In questo primo versetto per tre volte si dice: “venite”. Che bello quando qualcuno ti dice: “vieni, passa da me, ti devo dire una cosa bella!”. È come se ti facesse entrare nel suo mondo; se poi te lo dice una persona che ti vuole bene, è certo che ti donerà le cose migliori. “Vieni”…e nasce dentro di te l’attesa di una novità; “vieni”…e già pregusti – senza conoscerla – la bella notizia che ti regalerà (certo, a volte accade anche il contrario, ci viene catapultata addosso qualche brutta sentenza, ma nel nostro passo c’è un annuncio di gioia).

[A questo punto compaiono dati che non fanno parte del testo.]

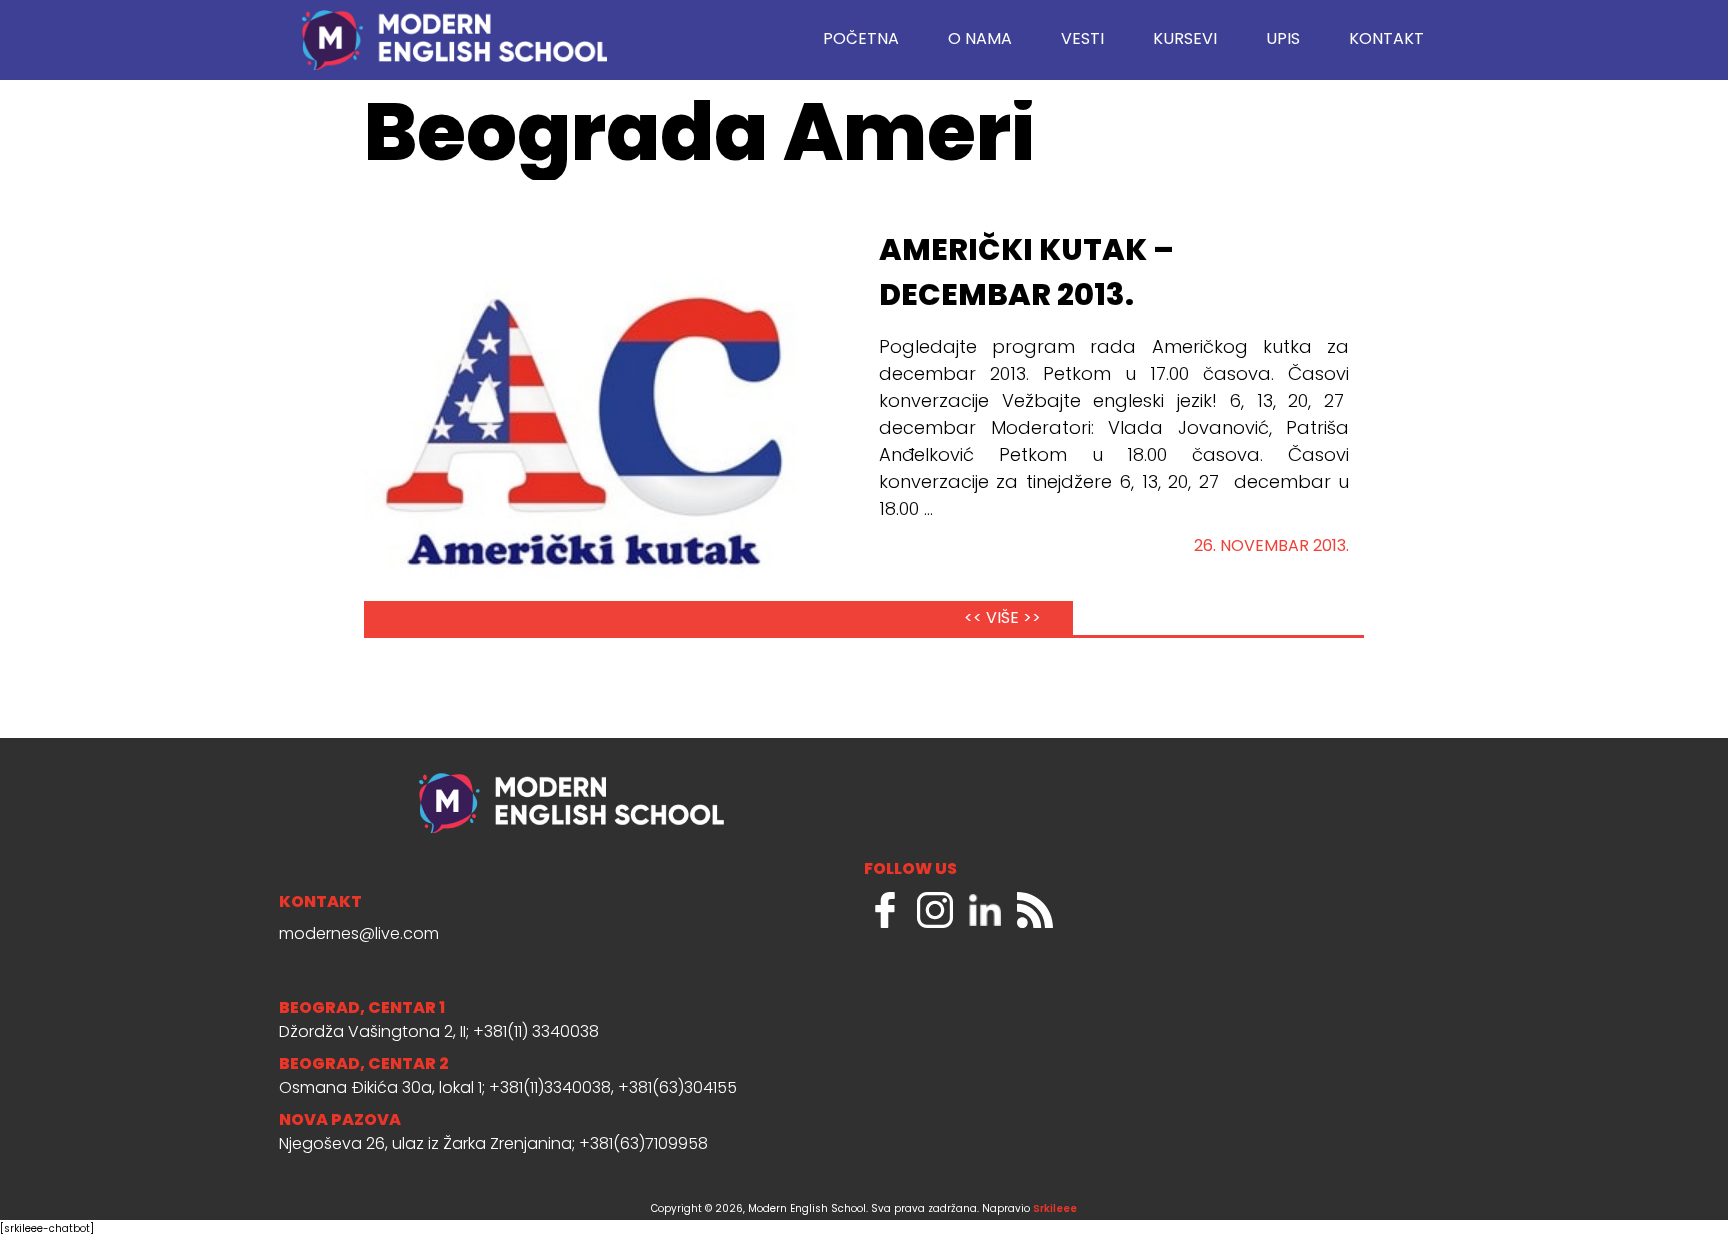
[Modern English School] (454, 30)
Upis (1283, 40)
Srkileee (1055, 1209)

- v. 2. Perché pesate denaro? Fino al tempo persiano non si usò metallo coniato. Il denaro consisteva in pezzi di metallo prezioso (oro o argento) che veniva regolarmente pesato prima di procedere alla conclusione di una transazione commerciale.
Perché faticate? La radice yg? denota una situazione di stanchezza sul piano materiale, il lavoro fino ad essere stanchi, da cui l’essere esausto e spossato. La preposizione be indica la realtà attorno alla quale ci si affatica (la terra: Gio 24,13; il vino: Is 62,8; il fuoco: Ab 2,13, il nulla: Ger 51,58 ) o con la quale ci si stanca. Al contrario, Yhwh non si stanca (Is 40,28) e aiuta gli spossati (Is 40,30) a non affaticarsi più (40,31).
Dio si stanca soltanto per le malefatte del popolo (Is 43,22-25: Invece tu non mi hai invocato, o Giacobbe; anzi ti sei stancato di me, o Israele. Non mi hai portato neppure un agnello per l’olocausto, non mi hai onorato con i tuoi sacrifici. Io non ti ho molestato con richieste di offerte, né ti ho stancato esigendo incenso. Non mi hai acquistato con denaro la cannella, né mi hai saziato con il grasso dei tuoi sacrifici. Ma tu mi hai dato molestia con i peccati, mi hai stancato con le tue iniquità).
Anche il Servo di Yhwh, come il Signore, si affatica nella sua dedizione a beneficio del popolo (Is 49,4: Invano ho faticato, per nulla e invano ho consumato le mie forze. Ma, certo, il mio diritto è presso il Signore, la mia ricompensa presso il mio Dio.).
Lo stesso Israele si è sfiancato nell’idolatria (Is 57,10) e per questo la deportazione da Gerusalemme, che si può configurare come la giusta punizione per l’allontanamento da Dio, si traduce in una forma di schiavitù, con un giogo di vessazioni e lavori pesanti che sfinisce senza posa (Lam 5,5).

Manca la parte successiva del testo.